Work instructions
Extract the text of each entry below exactly, leaving every image behind.

______

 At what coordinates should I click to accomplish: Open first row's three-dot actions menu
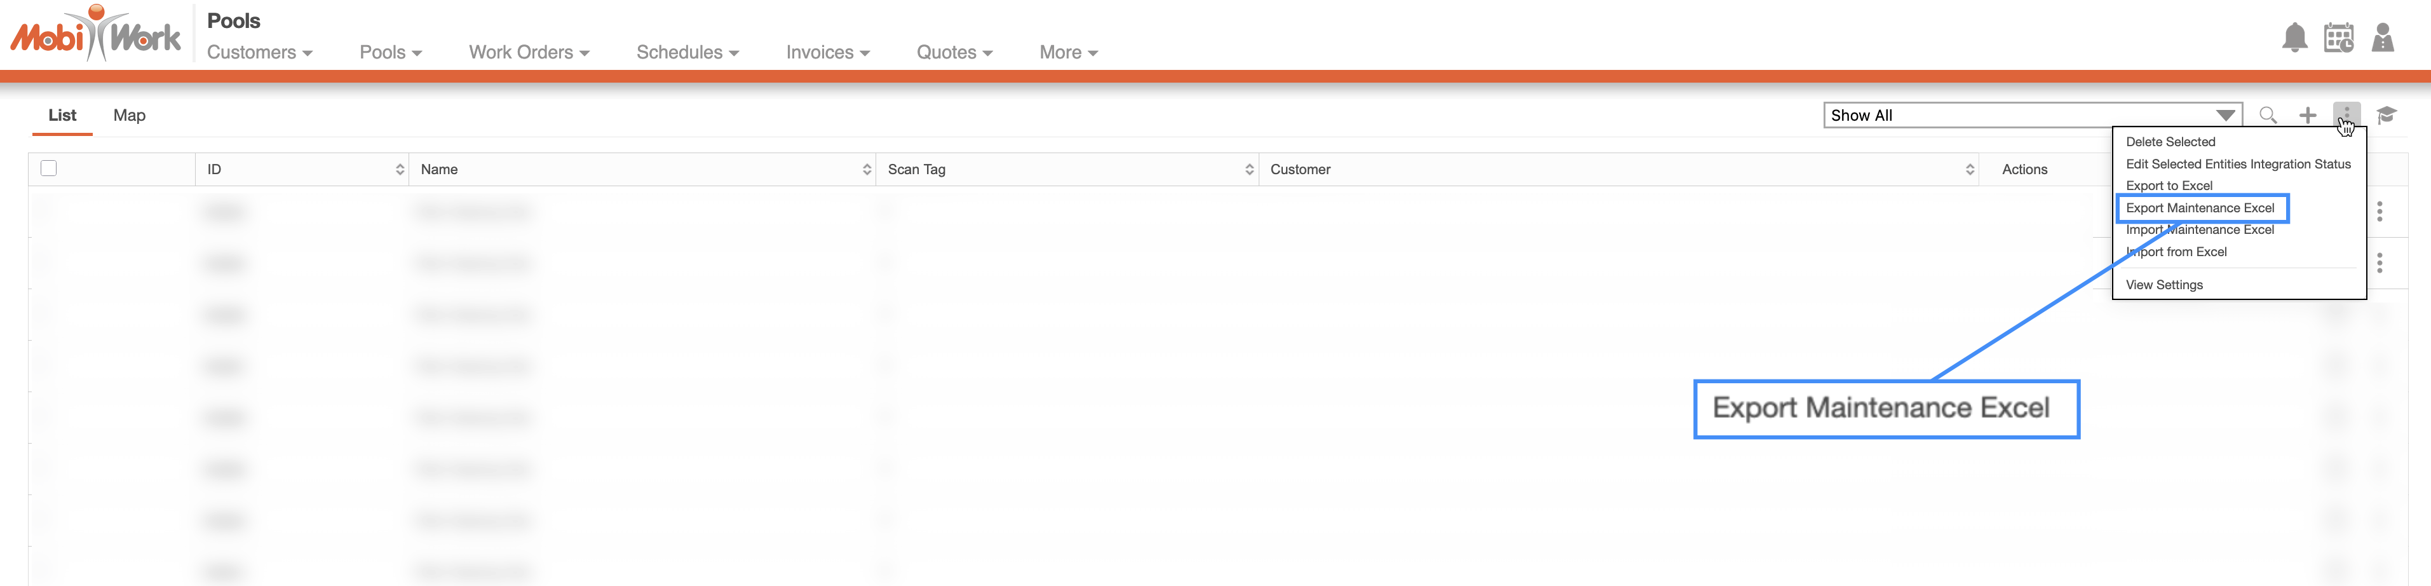(2379, 211)
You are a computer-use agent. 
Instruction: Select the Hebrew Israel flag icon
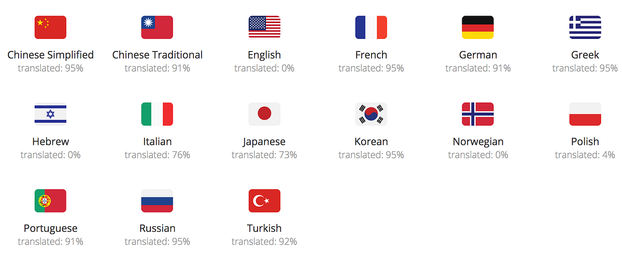pyautogui.click(x=50, y=114)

______

Response to this task
 At what coordinates should I click to accomplish: Open first row's three-dot actions menu
(2379, 211)
You are a computer-use agent. 
Instruction: Select the Hebrew Israel flag icon
pyautogui.click(x=50, y=114)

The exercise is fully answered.